The US military Periodic Review Boards were created to assess whether to continue to detain Guantanamo detainees who are not being prosecuted and haven’t already been slated for release. The administration deems these men too dangerous to release but doesn’t have enough admissible evidence or a legal ground to prosecute them.

No observers or media were allowed to attend the first Periodic Review Board in November 2013 – a review of a Yemeni man that resulted in the Board ordering him approved for release. But the Pentagon announced public access for this and future Board proceedings. The review board is made up of representatives from the Departments of Defense, State, Justice, and Homeland Security, along with the Office of the Director of National Intelligence, and the Joint Chiefs of Staff.

But access is relative. Observers were permitted to see only the portion of the proceedings in which the detainee’s counsel and “personal representative” – a military officer appointed by the military – read prepared statements (statements, moreover, that had been posted on the Defense Department’s website the night before).
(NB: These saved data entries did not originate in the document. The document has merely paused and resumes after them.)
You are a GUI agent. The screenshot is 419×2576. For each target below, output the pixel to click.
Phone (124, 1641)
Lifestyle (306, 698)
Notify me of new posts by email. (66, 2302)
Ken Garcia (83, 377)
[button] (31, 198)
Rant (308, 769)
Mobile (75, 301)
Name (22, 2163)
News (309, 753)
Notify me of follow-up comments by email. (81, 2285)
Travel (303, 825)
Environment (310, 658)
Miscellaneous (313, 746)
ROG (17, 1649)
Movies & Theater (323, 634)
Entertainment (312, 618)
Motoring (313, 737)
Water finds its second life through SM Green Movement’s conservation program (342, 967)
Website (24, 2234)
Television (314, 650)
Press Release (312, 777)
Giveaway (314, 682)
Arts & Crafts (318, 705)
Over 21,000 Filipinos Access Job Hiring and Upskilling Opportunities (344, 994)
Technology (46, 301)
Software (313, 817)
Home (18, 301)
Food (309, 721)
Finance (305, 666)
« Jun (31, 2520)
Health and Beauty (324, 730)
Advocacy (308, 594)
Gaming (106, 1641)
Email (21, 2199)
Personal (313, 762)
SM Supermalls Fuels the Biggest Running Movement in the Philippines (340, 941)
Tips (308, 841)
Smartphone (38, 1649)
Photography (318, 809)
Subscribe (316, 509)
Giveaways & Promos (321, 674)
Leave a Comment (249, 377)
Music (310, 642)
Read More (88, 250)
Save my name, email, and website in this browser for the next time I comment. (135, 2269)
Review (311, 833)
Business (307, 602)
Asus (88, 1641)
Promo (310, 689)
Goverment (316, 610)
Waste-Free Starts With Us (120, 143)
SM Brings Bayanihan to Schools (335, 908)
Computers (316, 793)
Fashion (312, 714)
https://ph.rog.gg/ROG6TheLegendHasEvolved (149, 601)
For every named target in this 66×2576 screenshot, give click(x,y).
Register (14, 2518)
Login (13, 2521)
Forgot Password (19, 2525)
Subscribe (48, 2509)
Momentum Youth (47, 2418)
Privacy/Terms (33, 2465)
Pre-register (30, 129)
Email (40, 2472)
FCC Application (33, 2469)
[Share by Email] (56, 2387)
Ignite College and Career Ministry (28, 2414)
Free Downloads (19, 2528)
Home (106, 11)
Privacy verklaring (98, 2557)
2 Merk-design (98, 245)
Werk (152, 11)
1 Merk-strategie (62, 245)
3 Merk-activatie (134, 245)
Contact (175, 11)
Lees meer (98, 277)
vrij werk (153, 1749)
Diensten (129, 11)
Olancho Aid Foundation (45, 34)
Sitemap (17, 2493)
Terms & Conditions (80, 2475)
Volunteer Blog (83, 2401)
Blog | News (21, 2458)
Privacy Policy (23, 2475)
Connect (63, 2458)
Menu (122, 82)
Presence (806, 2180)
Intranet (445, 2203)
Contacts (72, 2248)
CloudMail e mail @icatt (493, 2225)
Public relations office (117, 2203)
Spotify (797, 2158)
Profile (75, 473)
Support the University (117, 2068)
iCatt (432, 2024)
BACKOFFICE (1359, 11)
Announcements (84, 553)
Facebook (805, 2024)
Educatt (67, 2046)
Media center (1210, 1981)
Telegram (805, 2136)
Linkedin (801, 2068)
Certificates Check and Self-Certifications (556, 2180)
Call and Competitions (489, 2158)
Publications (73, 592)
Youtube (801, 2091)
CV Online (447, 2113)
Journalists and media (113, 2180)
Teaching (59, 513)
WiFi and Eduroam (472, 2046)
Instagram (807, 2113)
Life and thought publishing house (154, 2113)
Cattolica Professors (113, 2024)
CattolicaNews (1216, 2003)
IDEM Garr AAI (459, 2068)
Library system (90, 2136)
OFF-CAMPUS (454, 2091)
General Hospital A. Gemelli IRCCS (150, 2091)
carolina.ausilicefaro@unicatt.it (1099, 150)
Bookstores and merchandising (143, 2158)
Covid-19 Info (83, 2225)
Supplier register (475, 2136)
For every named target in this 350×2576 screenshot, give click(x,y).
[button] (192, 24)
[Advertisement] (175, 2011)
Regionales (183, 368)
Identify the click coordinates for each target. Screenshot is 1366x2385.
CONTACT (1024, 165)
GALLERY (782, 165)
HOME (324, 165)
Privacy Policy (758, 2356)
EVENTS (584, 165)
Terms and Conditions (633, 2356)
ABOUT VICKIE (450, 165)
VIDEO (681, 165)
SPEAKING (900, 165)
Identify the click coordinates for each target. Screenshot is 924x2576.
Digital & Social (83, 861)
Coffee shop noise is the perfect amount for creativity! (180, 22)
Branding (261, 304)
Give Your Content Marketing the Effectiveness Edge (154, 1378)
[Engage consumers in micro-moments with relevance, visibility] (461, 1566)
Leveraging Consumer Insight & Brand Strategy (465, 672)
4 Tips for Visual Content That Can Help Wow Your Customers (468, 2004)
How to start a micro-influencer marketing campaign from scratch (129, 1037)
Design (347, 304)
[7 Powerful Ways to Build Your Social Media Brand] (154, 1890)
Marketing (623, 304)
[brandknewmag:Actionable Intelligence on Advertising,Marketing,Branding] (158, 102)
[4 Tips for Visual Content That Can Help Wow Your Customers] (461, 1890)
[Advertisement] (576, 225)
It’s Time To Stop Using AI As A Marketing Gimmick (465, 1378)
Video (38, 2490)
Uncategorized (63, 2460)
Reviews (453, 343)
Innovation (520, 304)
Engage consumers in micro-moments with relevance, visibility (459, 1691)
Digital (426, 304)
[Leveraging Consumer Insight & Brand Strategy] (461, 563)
The scripted proceeding – so scripted that the clerk read out the start time as  “9 a.m.” even though a glance at her watch would have told her the hearing actually started at 9:15 – offered no insight into the purpose of the hearing, which was to determine if Abdel Malik Al Rahabi should, after 12 years in Guantanamo, continue to be held “to protect against a continuing and significant threat to the United States and its interests.” The Pentagon’s two-paragraph prepared statement claimed without supporting evidence that Al Rahabi was once a member of Al Qaeda, but that if repatriated he would probably live peacefully with his family in Yemen.

The Obama administration has claimed to be the most transparent administration in history, yet when faced with an opportunity to provide greater transparency about what takes place at Guantanamo, it has erred on the side of secrecy. While men like Al Rahabi should never have been held for years without trial, the Periodic Review Boards at least provide a chance for some prisoners to be allowed to go home. But instead of demonstrating a fair and open process, today’s proceeding was a reminder both to the prisoners and the world that Guantanamo has always been a place where the truth remains hidden.